Collected data entries:
◇ ◇ ◇ ◇ ◇ ◇ ◇

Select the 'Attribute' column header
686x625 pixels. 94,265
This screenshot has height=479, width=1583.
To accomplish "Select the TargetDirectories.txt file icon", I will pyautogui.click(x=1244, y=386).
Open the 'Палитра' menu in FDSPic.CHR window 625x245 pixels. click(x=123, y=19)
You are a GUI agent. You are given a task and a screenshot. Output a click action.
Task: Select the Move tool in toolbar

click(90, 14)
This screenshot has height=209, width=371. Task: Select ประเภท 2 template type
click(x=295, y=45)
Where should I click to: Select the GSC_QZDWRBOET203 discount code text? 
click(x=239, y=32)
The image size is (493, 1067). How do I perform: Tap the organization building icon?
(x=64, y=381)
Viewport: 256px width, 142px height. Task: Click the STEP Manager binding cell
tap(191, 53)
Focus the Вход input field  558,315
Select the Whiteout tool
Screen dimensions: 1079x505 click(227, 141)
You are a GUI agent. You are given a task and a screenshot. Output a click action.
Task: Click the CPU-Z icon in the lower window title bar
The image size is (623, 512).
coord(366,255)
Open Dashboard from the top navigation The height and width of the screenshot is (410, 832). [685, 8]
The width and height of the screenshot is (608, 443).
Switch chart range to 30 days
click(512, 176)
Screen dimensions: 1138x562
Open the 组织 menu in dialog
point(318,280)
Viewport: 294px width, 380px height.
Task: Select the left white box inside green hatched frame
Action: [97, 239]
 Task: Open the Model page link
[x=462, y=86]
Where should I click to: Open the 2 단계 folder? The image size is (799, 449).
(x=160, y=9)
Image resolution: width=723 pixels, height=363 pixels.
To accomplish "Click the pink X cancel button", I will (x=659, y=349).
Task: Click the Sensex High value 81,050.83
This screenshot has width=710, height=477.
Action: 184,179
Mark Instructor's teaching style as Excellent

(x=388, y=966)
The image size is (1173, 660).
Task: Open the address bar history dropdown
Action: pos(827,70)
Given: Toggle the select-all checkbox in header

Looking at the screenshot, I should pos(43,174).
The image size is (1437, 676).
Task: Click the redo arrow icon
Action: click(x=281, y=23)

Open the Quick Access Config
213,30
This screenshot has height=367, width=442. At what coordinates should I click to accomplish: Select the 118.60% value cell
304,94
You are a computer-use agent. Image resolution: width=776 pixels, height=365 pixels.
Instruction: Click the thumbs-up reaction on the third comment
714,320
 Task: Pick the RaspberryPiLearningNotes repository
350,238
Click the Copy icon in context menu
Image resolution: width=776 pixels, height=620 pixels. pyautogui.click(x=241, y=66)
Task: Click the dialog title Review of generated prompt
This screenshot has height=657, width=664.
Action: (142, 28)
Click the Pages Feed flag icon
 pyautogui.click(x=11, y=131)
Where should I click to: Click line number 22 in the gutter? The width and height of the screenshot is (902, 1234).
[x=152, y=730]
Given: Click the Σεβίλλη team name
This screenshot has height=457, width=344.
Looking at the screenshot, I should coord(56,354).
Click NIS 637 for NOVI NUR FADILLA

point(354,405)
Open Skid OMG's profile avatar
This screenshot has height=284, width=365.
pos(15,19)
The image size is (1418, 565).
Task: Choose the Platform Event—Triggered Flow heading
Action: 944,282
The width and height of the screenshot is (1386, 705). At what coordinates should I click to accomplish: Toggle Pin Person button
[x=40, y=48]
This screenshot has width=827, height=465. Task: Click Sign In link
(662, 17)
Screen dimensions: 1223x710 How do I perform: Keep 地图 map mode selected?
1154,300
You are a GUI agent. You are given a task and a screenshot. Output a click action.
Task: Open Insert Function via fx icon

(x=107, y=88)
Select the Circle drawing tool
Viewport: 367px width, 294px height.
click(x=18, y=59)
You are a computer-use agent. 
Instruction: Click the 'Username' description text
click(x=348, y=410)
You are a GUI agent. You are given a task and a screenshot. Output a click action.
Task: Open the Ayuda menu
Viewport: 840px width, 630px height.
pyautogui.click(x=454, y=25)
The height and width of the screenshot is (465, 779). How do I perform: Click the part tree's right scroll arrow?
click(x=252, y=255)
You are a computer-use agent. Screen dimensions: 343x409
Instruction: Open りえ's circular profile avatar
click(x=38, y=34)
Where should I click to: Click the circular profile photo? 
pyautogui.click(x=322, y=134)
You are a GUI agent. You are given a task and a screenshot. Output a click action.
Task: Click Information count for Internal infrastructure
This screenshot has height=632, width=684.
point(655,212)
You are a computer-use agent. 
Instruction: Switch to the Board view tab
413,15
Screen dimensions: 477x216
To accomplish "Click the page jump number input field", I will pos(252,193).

◇ ◇ ◇ ◇ ◇ ◇ ◇

Work instruction: Set all of the records down again, exactly as they stand.

Response:
Select the 'Attribute' column header
686x625 pixels. 94,265
This screenshot has height=479, width=1583.
To accomplish "Select the TargetDirectories.txt file icon", I will pyautogui.click(x=1244, y=386).
Open the 'Палитра' menu in FDSPic.CHR window 625x245 pixels. click(x=123, y=19)
You are a GUI agent. You are given a task and a screenshot. Output a click action.
Task: Select the Move tool in toolbar

click(90, 14)
This screenshot has height=209, width=371. Task: Select ประเภท 2 template type
click(x=295, y=45)
Where should I click to: Select the GSC_QZDWRBOET203 discount code text? 
click(x=239, y=32)
The image size is (493, 1067). How do I perform: Tap the organization building icon?
(x=64, y=381)
Viewport: 256px width, 142px height. Task: Click the STEP Manager binding cell
tap(191, 53)
Focus the Вход input field  558,315
Select the Whiteout tool
Screen dimensions: 1079x505 click(227, 141)
You are a GUI agent. You are given a task and a screenshot. Output a click action.
Task: Click the CPU-Z icon in the lower window title bar
The image size is (623, 512).
coord(366,255)
Open Dashboard from the top navigation The height and width of the screenshot is (410, 832). [685, 8]
The width and height of the screenshot is (608, 443).
Switch chart range to 30 days
click(512, 176)
Screen dimensions: 1138x562
Open the 组织 menu in dialog
point(318,280)
Viewport: 294px width, 380px height.
Task: Select the left white box inside green hatched frame
Action: [97, 239]
 Task: Open the Model page link
[x=462, y=86]
Where should I click to: Open the 2 단계 folder? The image size is (799, 449).
(x=160, y=9)
Image resolution: width=723 pixels, height=363 pixels.
To accomplish "Click the pink X cancel button", I will (x=659, y=349).
Task: Click the Sensex High value 81,050.83
This screenshot has width=710, height=477.
Action: 184,179
Mark Instructor's teaching style as Excellent

(x=388, y=966)
The image size is (1173, 660).
Task: Open the address bar history dropdown
Action: pos(827,70)
Given: Toggle the select-all checkbox in header

Looking at the screenshot, I should pos(43,174).
The image size is (1437, 676).
Task: Click the redo arrow icon
Action: click(x=281, y=23)

Open the Quick Access Config
213,30
This screenshot has height=367, width=442. At what coordinates should I click to accomplish: Select the 118.60% value cell
304,94
You are a computer-use agent. Image resolution: width=776 pixels, height=365 pixels.
Instruction: Click the thumbs-up reaction on the third comment
714,320
 Task: Pick the RaspberryPiLearningNotes repository
350,238
Click the Copy icon in context menu
Image resolution: width=776 pixels, height=620 pixels. pyautogui.click(x=241, y=66)
Task: Click the dialog title Review of generated prompt
This screenshot has height=657, width=664.
Action: (142, 28)
Click the Pages Feed flag icon
 pyautogui.click(x=11, y=131)
Where should I click to: Click line number 22 in the gutter? The width and height of the screenshot is (902, 1234).
[x=152, y=730]
Given: Click the Σεβίλλη team name
This screenshot has height=457, width=344.
Looking at the screenshot, I should coord(56,354).
Click NIS 637 for NOVI NUR FADILLA

point(354,405)
Open Skid OMG's profile avatar
This screenshot has height=284, width=365.
pos(15,19)
The image size is (1418, 565).
Task: Choose the Platform Event—Triggered Flow heading
Action: 944,282
The width and height of the screenshot is (1386, 705). At what coordinates should I click to accomplish: Toggle Pin Person button
[x=40, y=48]
This screenshot has width=827, height=465. Task: Click Sign In link
(662, 17)
Screen dimensions: 1223x710 How do I perform: Keep 地图 map mode selected?
1154,300
You are a GUI agent. You are given a task and a screenshot. Output a click action.
Task: Open Insert Function via fx icon

(x=107, y=88)
Select the Circle drawing tool
Viewport: 367px width, 294px height.
click(x=18, y=59)
You are a computer-use agent. 
Instruction: Click the 'Username' description text
click(x=348, y=410)
You are a GUI agent. You are given a task and a screenshot. Output a click action.
Task: Open the Ayuda menu
Viewport: 840px width, 630px height.
pyautogui.click(x=454, y=25)
The height and width of the screenshot is (465, 779). How do I perform: Click the part tree's right scroll arrow?
click(x=252, y=255)
You are a computer-use agent. Screen dimensions: 343x409
Instruction: Open りえ's circular profile avatar
click(x=38, y=34)
Where should I click to: Click the circular profile photo? 
pyautogui.click(x=322, y=134)
You are a GUI agent. You are given a task and a screenshot. Output a click action.
Task: Click Information count for Internal infrastructure
This screenshot has height=632, width=684.
point(655,212)
You are a computer-use agent. 
Instruction: Switch to the Board view tab
413,15
Screen dimensions: 477x216
To accomplish "Click the page jump number input field", I will pos(252,193).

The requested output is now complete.